By Tom Collins
YARKER — Going for a walk among the hay fields is one way to ensure high-quality hay, said the 2015 Ontario Forage Master.
“The biggest thing is just paying attention to details and spending that extra bit of extra time with the small things,” said Chris Brown, who along with his wife Brianne runs Beslea Holsteins in Yarker — about 30 minutes northwest of Kingston in Lennox and Addington County. “At the start of May, I try to walk hay fields once a week. Watching your hay field helps when you’re trying to make a high-quality product. Then you know the stages and timing because things can change so quickly.”

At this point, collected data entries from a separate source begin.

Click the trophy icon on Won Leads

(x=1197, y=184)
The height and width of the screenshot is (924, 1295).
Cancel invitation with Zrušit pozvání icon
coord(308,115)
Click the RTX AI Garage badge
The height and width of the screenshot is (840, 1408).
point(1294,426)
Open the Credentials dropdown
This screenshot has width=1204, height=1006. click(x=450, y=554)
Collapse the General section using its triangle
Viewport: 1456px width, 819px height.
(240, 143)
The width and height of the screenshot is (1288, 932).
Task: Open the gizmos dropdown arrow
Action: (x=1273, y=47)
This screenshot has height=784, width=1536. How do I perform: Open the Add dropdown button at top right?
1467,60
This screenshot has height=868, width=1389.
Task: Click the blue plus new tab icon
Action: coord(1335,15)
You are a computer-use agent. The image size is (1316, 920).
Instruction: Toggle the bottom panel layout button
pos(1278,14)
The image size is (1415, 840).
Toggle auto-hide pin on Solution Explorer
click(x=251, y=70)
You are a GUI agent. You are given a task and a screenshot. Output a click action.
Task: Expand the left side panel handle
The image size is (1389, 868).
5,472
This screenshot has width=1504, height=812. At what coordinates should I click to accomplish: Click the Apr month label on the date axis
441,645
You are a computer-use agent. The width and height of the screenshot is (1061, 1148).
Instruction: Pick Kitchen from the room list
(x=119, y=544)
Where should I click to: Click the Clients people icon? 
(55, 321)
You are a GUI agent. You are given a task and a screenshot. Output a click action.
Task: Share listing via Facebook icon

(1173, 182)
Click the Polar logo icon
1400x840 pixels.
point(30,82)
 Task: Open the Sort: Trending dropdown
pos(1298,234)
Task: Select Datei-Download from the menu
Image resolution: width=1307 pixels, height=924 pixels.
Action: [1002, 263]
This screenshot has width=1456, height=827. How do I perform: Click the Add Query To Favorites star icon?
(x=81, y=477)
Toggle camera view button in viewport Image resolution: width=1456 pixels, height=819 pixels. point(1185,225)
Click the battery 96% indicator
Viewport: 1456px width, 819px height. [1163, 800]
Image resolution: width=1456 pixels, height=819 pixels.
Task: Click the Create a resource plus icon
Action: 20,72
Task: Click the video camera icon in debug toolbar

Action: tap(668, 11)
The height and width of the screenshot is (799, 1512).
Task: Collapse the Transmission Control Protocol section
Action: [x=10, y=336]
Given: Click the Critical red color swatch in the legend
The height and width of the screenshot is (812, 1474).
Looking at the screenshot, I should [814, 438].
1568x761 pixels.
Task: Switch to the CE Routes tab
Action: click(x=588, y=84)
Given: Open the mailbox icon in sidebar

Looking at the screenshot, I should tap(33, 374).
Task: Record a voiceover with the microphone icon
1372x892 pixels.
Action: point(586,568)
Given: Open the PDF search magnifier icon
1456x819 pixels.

Brown — who grows three types of hay over 180 acres and milks 25 Jerseys and 75 Holsteins — said high-quality hay reduces metabolism problems in cows and significantly lowers the cost of production as it displaces costly supplements.
Cows will eat more when presented with the higher-quality hay.
“If you had fresh McDonald’s French fries and McDonald’s French fries that have rolled around the car floor for two weeks, which ones are going to taste better?” he said. “Cattle are the same way. They’re going to want to eat more of a higher-quality forage.”
As part of becoming the Ontario Forage Master, Brown is competing in the 2016 American Forage and Grassland Council’s Forage Spokesperson Competition in January 2016 in Baton Rouge, Louisiana.
The Ontario Forage Master contest is also a good way for to do a self-evaluation of his farm.
“Sometimes when we do things year after year, we get into habits,” he said. “When I looked at my stuff, it made me sit back and think, maybe I should track this, or maybe I should be keeping a record of this a little bit better. It also made me look at some of the steps that we’ve taken, wondering is there a better way.”